So instead spending time half-assing custom made test pages, you ought to just bite the bullet and write formal unit tests. Might as well do it correctly, no? Here is what no one tells young programmers about unit tests: they are not there to detect errors. At least not at first. At first they won’t detect shit, because you will write a test, and then will write the code which will pass said test. Which makes it seem like Unit Tests are just needless busy work. But the secret is that they make you start thinking about edge cases, and oddball behaviors in your code. If you didn’t have to put something in that unit test class, chances are you would just test the 2-3 most common inputs and then fuck-off to do the next thing on your check-list. So the initial benefit is that they help you focus your mind on thins you would likely overlook otherwise.

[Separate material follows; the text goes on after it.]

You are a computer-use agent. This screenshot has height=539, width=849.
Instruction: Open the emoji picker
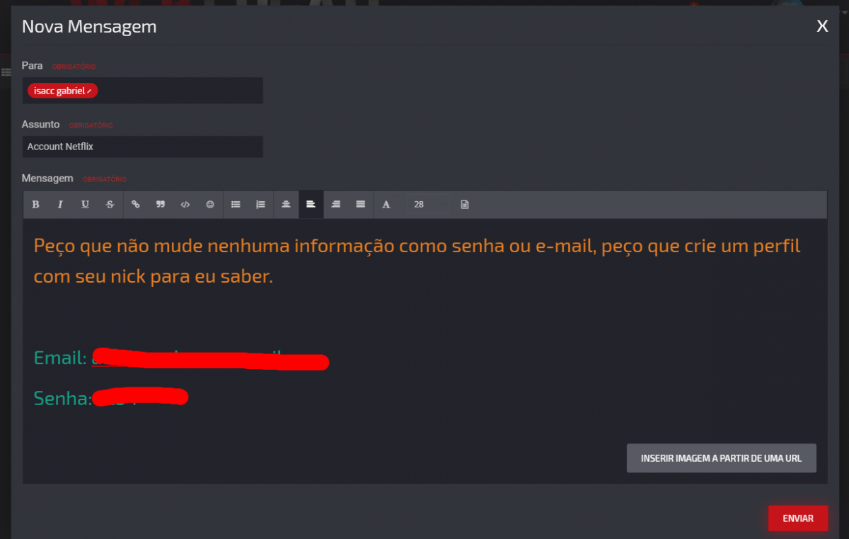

The error detection thing comes in handy later, when you go back, change bunch of things in your code and watch the carefully constructed tests fail because you of course forgot to sanitize some input, or some other stupid thing.

Document everything

There is no such thing as self-documenting code. No matter how rigorous and clean your coding standards are, it could always benefit from some comments. And by comments I mean real comments, not pseudo code or redundant crap like this:

// loop through array and display each item
foreach ($array as $value) {
    echo $value;
}

Really? You don’t say? Shit, if you didn’t comment that I wouldn’t have known. How about you tell me why you are doing this. I can see what the code is doing, but it always helps to know why it is doing it. What’s the purpose? Where is it going to be used? Of course I could read your code, and jump from method to method until I can actually have a clear picture of what is going on in my mind, but if you tell me, I don’t have to do any of that.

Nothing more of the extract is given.